NOVEMBER 6: LITTLE GREY HOUSE / Orlando Luis Pardo Lazo

ALMOST AS GREY AS THE WINTER SEA

Orlando Luis Pardo Lazo

When we were so so poor that even our language knew misery.

Not only the anthology of English songs confused us (My Underpants Fell Down… a Micheal Jackson title seemed to say, Happy Willy… in exchange for I’ll Be Waiting by a foreigner, I Really Want To Go… signed in Cuba by a great American band), but we also traded these sad and silly love songs still echoing on the Progressive Radio program Night, although all of their classic speakers are now cadavers (Little Grey House… instead of Almost Too Grey… was perhaps the last straw, but it was a truly precious nonsense).

We lived in nonsense. In a bubble. The barbarism didn’t touch us.

Sometimes someone left the classroom for good. Sometimes because their father was a “refugee” from before my friend was born. And that word, refugee, echoed for me as mysteriously as the long system of socialist education, from primary school to high school, so that many times I watched my parents with disappointment because neither of them had anything to take refuge from, absolutely nothing (I wonder, curiously, if I myself couldn’t apply now for that mythic “refugee program”; in an interview with the anonymous State Security officials the possibility was suggested to me).

I confess I made the music all for me. I lived in a vanguard of the proletariat. The music got me out of the house and I became an adult between the legs of a teenager as heartbroken as my own virginity, there where the Ikarus buses stopped in Lawton. I’m about to type her name, that would be of the Y Generation, but better to keep my mouth shut. It was mine. And if you pronounce it out loud at these post-historic times, I miss the miracle of your private memory. It looks like a pompous verse from Julio Alberto Cadanova: hopefully it would come to be (there is nothing more poetic than bad poetry).

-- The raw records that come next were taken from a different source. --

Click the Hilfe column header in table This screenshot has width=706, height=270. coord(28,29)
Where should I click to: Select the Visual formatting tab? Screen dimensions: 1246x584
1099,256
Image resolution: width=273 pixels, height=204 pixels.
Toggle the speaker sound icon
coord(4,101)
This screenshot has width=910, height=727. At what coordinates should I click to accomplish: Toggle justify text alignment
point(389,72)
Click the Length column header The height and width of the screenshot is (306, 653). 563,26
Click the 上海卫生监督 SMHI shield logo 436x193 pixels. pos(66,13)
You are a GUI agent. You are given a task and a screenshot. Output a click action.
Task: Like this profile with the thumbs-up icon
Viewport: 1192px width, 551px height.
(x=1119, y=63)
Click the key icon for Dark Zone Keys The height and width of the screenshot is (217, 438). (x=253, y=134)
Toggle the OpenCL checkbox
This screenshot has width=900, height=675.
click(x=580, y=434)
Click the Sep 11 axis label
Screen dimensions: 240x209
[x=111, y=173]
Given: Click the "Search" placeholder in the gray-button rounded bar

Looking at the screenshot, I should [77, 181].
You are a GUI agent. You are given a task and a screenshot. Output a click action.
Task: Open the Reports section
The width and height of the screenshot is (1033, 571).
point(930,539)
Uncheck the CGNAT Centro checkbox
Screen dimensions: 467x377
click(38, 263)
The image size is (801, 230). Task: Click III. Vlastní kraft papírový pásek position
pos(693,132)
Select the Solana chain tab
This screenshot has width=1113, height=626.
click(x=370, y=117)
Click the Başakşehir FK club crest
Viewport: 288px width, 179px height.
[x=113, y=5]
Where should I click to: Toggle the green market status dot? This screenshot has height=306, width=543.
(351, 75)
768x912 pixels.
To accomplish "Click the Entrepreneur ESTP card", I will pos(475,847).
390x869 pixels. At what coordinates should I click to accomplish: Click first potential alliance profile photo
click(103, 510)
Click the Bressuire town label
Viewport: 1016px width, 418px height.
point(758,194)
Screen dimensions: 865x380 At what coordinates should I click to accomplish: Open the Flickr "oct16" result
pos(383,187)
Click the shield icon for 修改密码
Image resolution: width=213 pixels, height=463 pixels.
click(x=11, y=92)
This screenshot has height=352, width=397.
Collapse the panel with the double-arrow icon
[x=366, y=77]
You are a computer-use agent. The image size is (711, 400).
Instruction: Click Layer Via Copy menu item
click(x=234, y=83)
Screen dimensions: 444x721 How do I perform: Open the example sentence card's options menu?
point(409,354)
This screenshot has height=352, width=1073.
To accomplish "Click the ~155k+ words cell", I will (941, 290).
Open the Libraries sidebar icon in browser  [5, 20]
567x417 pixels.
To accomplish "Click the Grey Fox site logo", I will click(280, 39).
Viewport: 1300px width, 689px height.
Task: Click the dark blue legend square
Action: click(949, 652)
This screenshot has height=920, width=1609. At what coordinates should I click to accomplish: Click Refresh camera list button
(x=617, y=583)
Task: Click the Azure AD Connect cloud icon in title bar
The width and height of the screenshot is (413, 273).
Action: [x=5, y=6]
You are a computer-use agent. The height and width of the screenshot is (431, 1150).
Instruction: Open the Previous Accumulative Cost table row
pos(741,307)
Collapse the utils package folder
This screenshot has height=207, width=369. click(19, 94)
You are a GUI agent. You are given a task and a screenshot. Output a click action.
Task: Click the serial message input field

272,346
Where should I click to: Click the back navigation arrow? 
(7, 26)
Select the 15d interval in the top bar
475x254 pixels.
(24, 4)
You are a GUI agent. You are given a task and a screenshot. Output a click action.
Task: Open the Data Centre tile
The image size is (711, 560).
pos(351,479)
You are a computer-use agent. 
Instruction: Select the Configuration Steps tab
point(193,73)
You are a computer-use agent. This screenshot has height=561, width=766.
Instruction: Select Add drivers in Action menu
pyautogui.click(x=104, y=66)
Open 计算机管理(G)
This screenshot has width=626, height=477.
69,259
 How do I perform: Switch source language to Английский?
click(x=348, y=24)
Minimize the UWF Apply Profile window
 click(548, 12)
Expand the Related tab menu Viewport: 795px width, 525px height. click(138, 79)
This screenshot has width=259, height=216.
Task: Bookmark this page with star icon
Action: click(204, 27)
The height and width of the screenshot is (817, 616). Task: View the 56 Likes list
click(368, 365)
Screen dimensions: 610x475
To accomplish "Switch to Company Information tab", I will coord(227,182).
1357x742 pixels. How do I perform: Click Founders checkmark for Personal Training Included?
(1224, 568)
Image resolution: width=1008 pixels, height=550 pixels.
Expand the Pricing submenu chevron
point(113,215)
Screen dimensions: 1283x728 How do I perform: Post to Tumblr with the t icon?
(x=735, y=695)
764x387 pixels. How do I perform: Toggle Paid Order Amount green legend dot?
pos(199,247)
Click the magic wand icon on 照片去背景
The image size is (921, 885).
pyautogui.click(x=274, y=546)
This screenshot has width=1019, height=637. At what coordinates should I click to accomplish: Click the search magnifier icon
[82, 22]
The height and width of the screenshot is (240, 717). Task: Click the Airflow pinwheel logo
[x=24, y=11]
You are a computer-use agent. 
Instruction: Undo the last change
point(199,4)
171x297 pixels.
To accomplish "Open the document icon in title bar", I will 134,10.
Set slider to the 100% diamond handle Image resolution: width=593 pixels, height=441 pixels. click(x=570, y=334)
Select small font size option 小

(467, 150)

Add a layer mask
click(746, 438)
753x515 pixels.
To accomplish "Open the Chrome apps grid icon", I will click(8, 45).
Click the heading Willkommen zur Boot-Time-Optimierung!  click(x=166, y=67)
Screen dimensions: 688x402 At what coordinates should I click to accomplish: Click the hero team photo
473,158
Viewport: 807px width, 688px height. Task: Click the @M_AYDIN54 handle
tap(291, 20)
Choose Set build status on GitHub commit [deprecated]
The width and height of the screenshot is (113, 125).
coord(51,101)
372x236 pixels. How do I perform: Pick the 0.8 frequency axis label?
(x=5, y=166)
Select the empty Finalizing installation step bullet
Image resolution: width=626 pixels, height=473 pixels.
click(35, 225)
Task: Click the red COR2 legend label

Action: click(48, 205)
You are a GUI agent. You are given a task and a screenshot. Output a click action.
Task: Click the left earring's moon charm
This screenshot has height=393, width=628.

Music protected me from ridicule. If it didn’t make sense of my life, at least it gave a soundtrack to my life in the neighborhood. I was a dreamer among dreamers. This incredible naiveté saved us from the street or the jail cell or the cemetery. They were the proud eighties. We grew up with the first boxes of apples that arrived from CAME, an acronym for another century that no 21st century reader could translate for her children.

In 1989 they executed Ochoa and then the Berlin Wall fell, I think (the dates are a blur to me). They could have killed Ochoa to ensure the Berlin Wall would not fall. My music then was heavy metal, megadeath of all those who returned from their cut-short-careers in Eastern Europe, and also of all those who disappeared in the rapture of the exiled, or in those freak accidents that became popular with the Cubans over glasnost, perestroika in the former Warsaw Pact countries (there are bodies that the earth of Cuba never ate).

When I graduated in 1994 in Biochemistry, Faculty of Biology at the University of Havana, Black Sabbath had almost been erased and other drugloving dinosaurs with their Crown and TDK cassettes of 60, 90 and 120 minutes (the latter were the most fragile of the tapes).

When in 1999 they threw me out of the Center for Genetic Engineering and Biotechnology (April is the most noble month), and the sound began to weaken from the shared taxis, the almendróns. Repetitive choruses of incredible rather than irreverent violence. The tam-tam in the recombinant DNA of fools. All together now, which is another version of the Party unanimity. The mass is aborting a heart. Boring Home. Barring Home.

The zero years were light and super-alternative (I don’t know the significance of this phrase; I don’ t know what this paragraph can signify cut in half).

When the arid Ariel and Caliban cannibals of Status Quo Security kicked me and Yoani Sánchez (in this ungrammatical order) in the ass in a Geely auto imported from Tiananmen Square, I heard nothing. Or in any case I heard the paws bouncing off her meager body. And the snatchers from the car who harried us inside. But I heard nothing new. It was last November 6 and there was a deafening silence from inside the windows. And those lowered glasses marked, in the free air, as in the La Cabaña Book Fair of 2009, the trailing limit of the solidarity of the Cuban literary camp with the Island of indoors.

Nobody hears anything yet. We are megaless. We will never understand. The victims trade clothes with the executioners and then trade back. Carroñita.cu carousel. Our destination is decrepit. We are more lonely than the first characters of Zoé Valdés, who for me, in the nineties in Cuba, incarnated the hard-core rage of all true freedom.

This post is, moreover, self-conscious anthology. Do Re Me, dolor remix. Fa Sol Sharp and Fe very very minor. La Si Do, sorry for the lazy flat. Almost as grey as the winter sea. Grey little house like death in winter.